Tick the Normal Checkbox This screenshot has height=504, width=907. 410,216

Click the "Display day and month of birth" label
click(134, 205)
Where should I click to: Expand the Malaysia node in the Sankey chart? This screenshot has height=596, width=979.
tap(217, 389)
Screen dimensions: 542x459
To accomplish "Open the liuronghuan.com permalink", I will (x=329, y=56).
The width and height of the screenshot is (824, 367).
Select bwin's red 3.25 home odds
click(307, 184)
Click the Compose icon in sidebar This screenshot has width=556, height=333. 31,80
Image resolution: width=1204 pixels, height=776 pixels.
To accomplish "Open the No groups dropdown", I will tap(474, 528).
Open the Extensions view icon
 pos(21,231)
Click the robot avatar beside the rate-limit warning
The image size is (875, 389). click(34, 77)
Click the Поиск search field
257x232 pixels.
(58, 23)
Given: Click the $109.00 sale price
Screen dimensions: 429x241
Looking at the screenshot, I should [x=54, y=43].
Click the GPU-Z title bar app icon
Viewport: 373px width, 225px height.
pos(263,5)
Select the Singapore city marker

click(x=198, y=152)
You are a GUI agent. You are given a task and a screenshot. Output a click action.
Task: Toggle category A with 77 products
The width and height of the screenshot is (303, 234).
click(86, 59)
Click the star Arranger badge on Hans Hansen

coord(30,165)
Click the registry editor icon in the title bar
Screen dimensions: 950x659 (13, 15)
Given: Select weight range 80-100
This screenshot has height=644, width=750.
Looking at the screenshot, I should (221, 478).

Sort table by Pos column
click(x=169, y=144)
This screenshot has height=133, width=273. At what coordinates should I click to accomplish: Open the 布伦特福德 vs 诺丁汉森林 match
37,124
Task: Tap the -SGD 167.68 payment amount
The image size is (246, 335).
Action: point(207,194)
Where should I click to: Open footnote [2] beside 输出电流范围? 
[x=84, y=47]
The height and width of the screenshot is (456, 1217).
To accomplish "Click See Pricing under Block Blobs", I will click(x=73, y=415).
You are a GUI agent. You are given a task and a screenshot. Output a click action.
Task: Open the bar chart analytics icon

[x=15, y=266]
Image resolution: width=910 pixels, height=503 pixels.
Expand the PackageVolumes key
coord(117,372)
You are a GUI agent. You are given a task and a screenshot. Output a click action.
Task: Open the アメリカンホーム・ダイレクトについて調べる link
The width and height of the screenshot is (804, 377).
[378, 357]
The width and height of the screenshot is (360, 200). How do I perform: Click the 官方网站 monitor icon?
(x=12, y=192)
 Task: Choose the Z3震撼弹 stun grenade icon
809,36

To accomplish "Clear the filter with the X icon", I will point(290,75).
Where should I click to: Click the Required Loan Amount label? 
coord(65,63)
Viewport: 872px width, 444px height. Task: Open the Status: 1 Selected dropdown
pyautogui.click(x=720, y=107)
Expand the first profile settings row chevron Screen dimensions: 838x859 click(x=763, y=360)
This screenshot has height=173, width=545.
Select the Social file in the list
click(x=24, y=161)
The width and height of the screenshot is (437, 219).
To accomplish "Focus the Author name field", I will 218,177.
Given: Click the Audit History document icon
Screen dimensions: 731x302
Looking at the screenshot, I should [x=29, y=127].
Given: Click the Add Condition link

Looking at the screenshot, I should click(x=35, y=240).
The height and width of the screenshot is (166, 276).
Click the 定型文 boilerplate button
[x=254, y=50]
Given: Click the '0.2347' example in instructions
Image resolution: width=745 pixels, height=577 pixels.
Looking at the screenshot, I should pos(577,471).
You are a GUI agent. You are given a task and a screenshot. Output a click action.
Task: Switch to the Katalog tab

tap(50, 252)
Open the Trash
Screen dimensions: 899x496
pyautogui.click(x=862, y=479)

──────────────────────────────

### EXERCISE AIM
Beginning at the line that contains "Given: Click the Add Condition link" and ending at the last line above, copy each line without any change.

### TASK RESULT
Given: Click the Add Condition link

Looking at the screenshot, I should click(x=35, y=240).
The height and width of the screenshot is (166, 276).
Click the 定型文 boilerplate button
[x=254, y=50]
Given: Click the '0.2347' example in instructions
Image resolution: width=745 pixels, height=577 pixels.
Looking at the screenshot, I should pos(577,471).
You are a GUI agent. You are given a task and a screenshot. Output a click action.
Task: Switch to the Katalog tab

tap(50, 252)
Open the Trash
Screen dimensions: 899x496
pyautogui.click(x=862, y=479)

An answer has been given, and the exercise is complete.